The trial court file contains a judgment as follows:

“This matter having come before the court for trial, and defendants having moved to dismiss plaintiff’s Second Amended Complaint, and the court having heard argument of counsel,
“NOW, THEREFORE, IT IS HEREBY ORDERED that plaintiffs Second Amended Complaint is dismissed with prejudice. The court specifically finds that ORS 105.805 does not allow for a claim for damages for waste for a month-to-month tenancy, and that the Oregon Residential Landlord Tenant Act is plaintiffs exclusive remedy for the damages alleged. The court further finds that plaintiffs complaint is time barred by ORS 12.125, which establishes a one year limitation for commencement of an action arising under a rental agreement or under the Landlord Tenant Act;
“[A paragraph giving judgment for costs and disbursements to defendants.]”

The trial court file does not contain the motion, and we do not know what exactly was the basis in law advanced by tenants for their successful motion.

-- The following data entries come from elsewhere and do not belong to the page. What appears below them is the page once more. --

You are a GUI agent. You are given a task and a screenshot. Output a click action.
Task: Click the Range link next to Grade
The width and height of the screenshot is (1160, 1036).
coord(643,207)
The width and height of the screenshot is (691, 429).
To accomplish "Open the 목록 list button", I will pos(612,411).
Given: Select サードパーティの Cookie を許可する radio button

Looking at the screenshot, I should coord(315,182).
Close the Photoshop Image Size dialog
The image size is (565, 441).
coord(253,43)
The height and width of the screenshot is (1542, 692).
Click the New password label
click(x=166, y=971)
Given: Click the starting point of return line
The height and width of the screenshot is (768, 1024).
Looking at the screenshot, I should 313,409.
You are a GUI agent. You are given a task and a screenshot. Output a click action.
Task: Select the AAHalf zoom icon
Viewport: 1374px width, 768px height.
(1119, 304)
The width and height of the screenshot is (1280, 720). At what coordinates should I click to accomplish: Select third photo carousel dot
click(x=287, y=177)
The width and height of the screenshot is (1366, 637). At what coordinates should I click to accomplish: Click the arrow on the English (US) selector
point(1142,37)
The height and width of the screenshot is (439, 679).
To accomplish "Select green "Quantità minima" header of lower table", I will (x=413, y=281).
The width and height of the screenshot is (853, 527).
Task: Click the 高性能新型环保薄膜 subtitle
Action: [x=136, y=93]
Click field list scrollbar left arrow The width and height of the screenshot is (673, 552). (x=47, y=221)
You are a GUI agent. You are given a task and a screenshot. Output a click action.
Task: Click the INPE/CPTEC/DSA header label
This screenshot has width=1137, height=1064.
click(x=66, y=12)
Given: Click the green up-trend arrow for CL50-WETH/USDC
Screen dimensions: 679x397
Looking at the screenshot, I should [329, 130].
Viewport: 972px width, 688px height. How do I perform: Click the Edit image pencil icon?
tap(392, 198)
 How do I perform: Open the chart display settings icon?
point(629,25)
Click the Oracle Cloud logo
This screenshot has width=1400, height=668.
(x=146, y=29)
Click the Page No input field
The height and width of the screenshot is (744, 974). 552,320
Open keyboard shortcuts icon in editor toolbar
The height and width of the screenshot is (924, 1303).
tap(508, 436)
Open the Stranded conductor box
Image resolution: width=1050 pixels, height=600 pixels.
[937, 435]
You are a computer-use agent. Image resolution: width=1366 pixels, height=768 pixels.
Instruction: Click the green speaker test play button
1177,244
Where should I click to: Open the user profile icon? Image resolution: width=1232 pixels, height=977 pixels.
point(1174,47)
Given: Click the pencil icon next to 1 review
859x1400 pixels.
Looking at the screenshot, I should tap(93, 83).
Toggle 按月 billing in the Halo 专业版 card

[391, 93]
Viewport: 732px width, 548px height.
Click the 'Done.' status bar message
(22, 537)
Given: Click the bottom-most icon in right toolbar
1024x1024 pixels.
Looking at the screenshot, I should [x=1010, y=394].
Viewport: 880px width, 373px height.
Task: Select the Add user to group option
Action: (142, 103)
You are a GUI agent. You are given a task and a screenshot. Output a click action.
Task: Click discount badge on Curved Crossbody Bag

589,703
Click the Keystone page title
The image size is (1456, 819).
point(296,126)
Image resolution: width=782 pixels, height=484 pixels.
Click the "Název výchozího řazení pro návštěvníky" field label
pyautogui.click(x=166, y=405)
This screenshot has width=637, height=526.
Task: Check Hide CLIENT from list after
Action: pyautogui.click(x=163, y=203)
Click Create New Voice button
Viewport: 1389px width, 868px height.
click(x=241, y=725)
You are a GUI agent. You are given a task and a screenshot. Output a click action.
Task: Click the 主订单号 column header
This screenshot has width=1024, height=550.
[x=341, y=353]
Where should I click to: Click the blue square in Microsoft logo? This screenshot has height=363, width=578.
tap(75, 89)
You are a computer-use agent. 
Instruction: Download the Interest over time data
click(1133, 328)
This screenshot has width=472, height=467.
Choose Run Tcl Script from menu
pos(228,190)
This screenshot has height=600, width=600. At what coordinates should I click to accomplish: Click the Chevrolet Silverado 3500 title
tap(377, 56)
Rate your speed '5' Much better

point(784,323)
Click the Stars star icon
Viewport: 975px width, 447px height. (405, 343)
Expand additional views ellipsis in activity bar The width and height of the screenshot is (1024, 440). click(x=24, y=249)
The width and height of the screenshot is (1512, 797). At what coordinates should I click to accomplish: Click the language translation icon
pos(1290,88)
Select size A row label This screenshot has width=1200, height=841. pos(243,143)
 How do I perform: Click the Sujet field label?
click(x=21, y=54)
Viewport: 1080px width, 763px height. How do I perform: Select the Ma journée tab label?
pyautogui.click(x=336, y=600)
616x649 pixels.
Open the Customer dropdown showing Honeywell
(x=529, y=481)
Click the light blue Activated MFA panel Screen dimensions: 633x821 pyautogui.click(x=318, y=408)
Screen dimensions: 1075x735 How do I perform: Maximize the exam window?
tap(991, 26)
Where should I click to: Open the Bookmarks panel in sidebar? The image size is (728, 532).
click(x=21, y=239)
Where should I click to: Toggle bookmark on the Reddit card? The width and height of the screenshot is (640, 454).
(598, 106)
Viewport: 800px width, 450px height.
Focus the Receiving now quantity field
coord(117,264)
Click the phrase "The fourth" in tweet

Landlord appealed, making but one assignment of error:

“[The trial court] erred in holding that ORS 195.700 [sic] [obviously meaning ORS 91.700] et seq is Plaintiff/Appellant’s sole and exclusive remedy for damage to rental property by tenants.”

Stating that the trial court’s holdings that ORS 105.805 does not apply to a month-to-month tenancy and that RLTA was the landlord’s exclusive remedy were “not free from doubt,” the Court of Appeals affirmed, holding that the claim was barred by ORS 12.125. Vollertsen v. Lamb, 75 Or App 606, 706 P2d 1022 (1985). The court reasoned that even if landlord’s *493 claim could be based on a statute not affected by the adoption of RLTA, the claim still arose “under the rental agreement.” 75 Or App at 609. The rental agreement “demised the premises” to tenants, said the court, and “that demise, and the specific terms of the agreement, are the necessary foundation for [landlord’s] statutory claim for waste.” Id. Noting that the legislature had enacted ORS 12.125 as part of its 1973 thorough revision of residential landlord and tenant law, the court further opined:

“The statutory language expresses the legislative intent that all landlord and tenant disputes, both those covered by the Act and those not, be brought to court within one year after they arise.”

Id.

We have noted above that the record does not contain the motion that led to dismissal in the trial court. The text of the judgment convinces us that the motion must have been made under ORCP 21A.(9), which provides:

“* * * the following defenses may at the option of the pleader be made by motion to dismiss: * * * (9) that the pleading shows that the action has not been commenced within the time limited by statute. * * *”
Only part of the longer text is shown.